THE WHY AND HOW OF PERSONAL PROPERTY TAX REPEAL AND REAL PROPERTY TAX REFORM IN WEST VIRGINIA 
By Michael E. Caryl, Senior Fellow
Tuscarora Institute for Enterprise Studies & Advancement, LLC (TIESA)
A. THE NEED FOR COMPREHENSIVE TAX REFORM IN WEST VIRGINIA
1. The state’s current general tax structure makes us economically uncompetitive.
U.S. Census Bureau data shows that West Virginia is consistently in the bottom 2 or 3 states in medium family income, and is the only state currently losing population. Thus, it should be no surprise that, as the liberal-leaning Tax Policy Center of the Urban Institute and Brookings Institute shows, by a large margin, we rank highest in the 12-state Southeastern Region in state and local tax taxes collected as a percent of that income. Indeed, our level of state and local taxation, as a percentage of income, is 29% higher than the regional average and even 8% higher than the second highest state in the region (Mississippi). The tax burden our modest collective income bears is also higher than that of each of our five (5) immediately adjacent states by an average of 10%.
According to Ernst & Young’s August 2017 survey (“Total State and Local Business Taxes”), West Virginia’s Total Effective Business Tax Rate (TEBTR), which compares total state and local taxes imposed on business with a state’s gross private sector economic output, is the 6th highest in the USA and higher than all five (5) of our immediately neighboring states by an average of 38%. That same study shows that West Virginia has the USA’s 4th highest ratio of business taxes to government spending that immediately benefits business (including a uniform portion of public education expenditures). NOTE: These rankings are based on circumstances existent AFTER repeal of the state’s business franchise tax and reductions of its corporation net income tax rate.

----

PROBLEM:
Please translate this sentence from the West Virginia tax reform paper into Spanish: "The tax burden our modest collective income bears is also higher than that of each of our five (5) immediately adjacent states by an average of 10%."

[Pointing records for text and elements]
----

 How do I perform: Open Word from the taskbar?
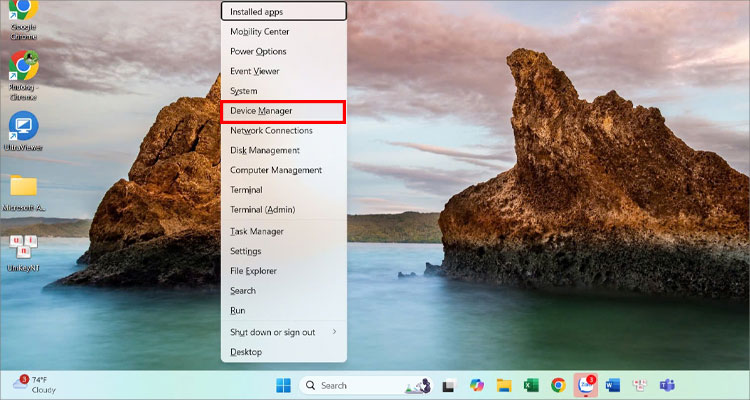click(x=612, y=385)
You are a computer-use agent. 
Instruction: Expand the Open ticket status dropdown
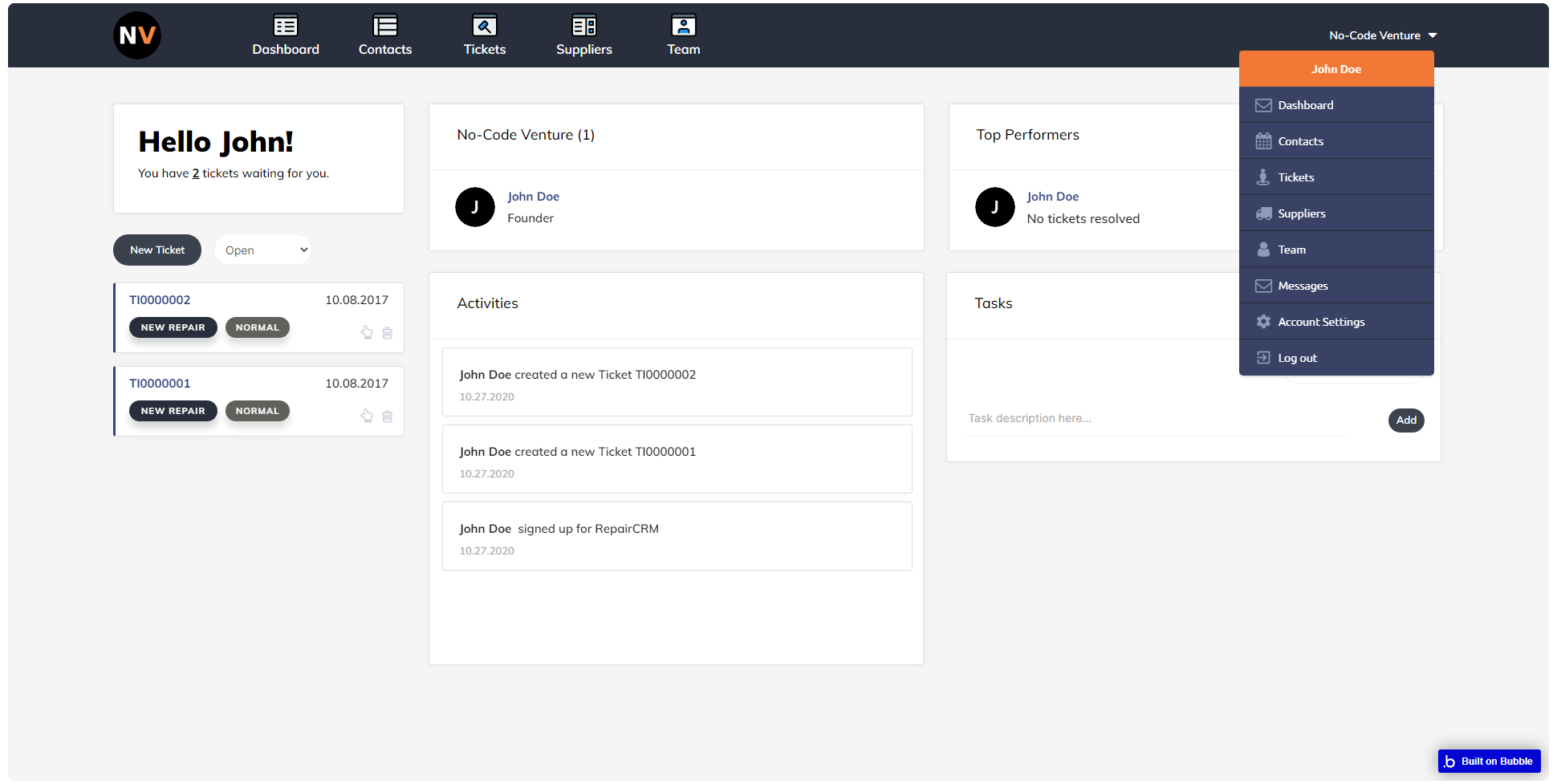click(262, 250)
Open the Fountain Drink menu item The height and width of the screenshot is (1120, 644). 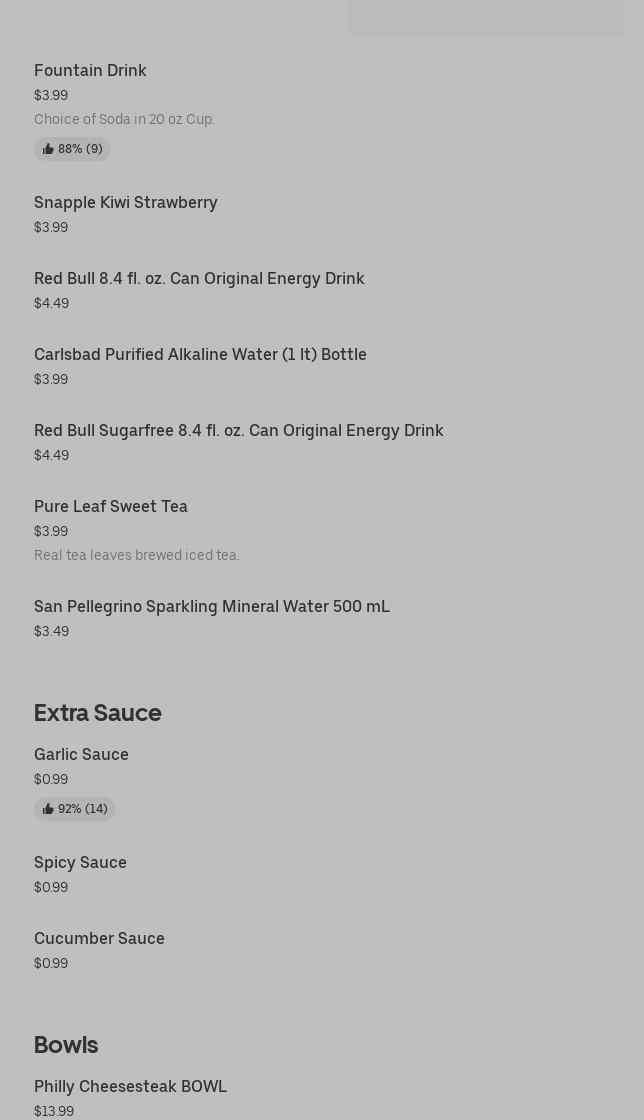tap(90, 70)
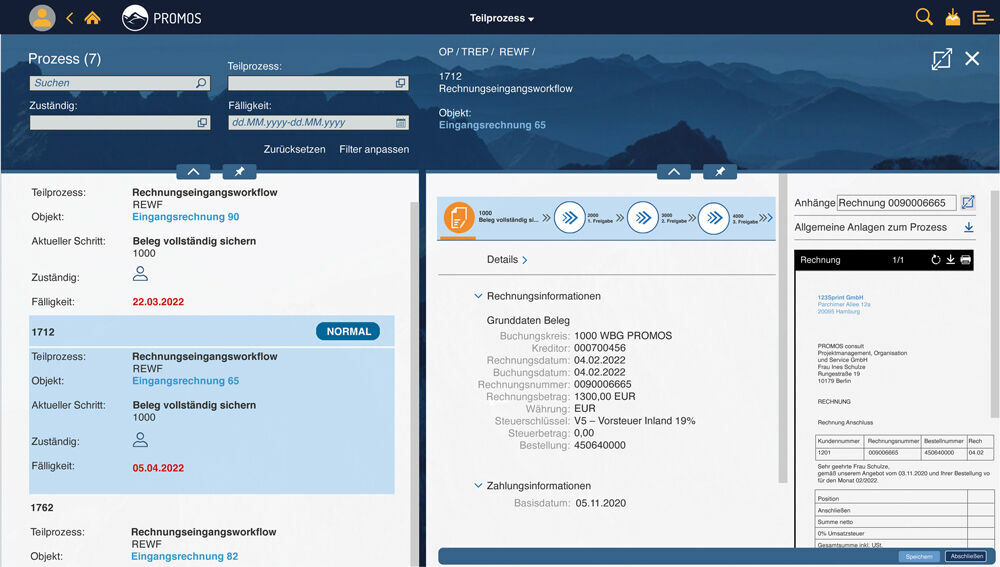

----

COMPLETE OUTPUT:
La carga tributaria que soporta nuestro modesto ingreso colectivo también es superior a la de cada uno de nuestros cinco (5) estados inmediatamente colindantes, en un promedio del 10 %.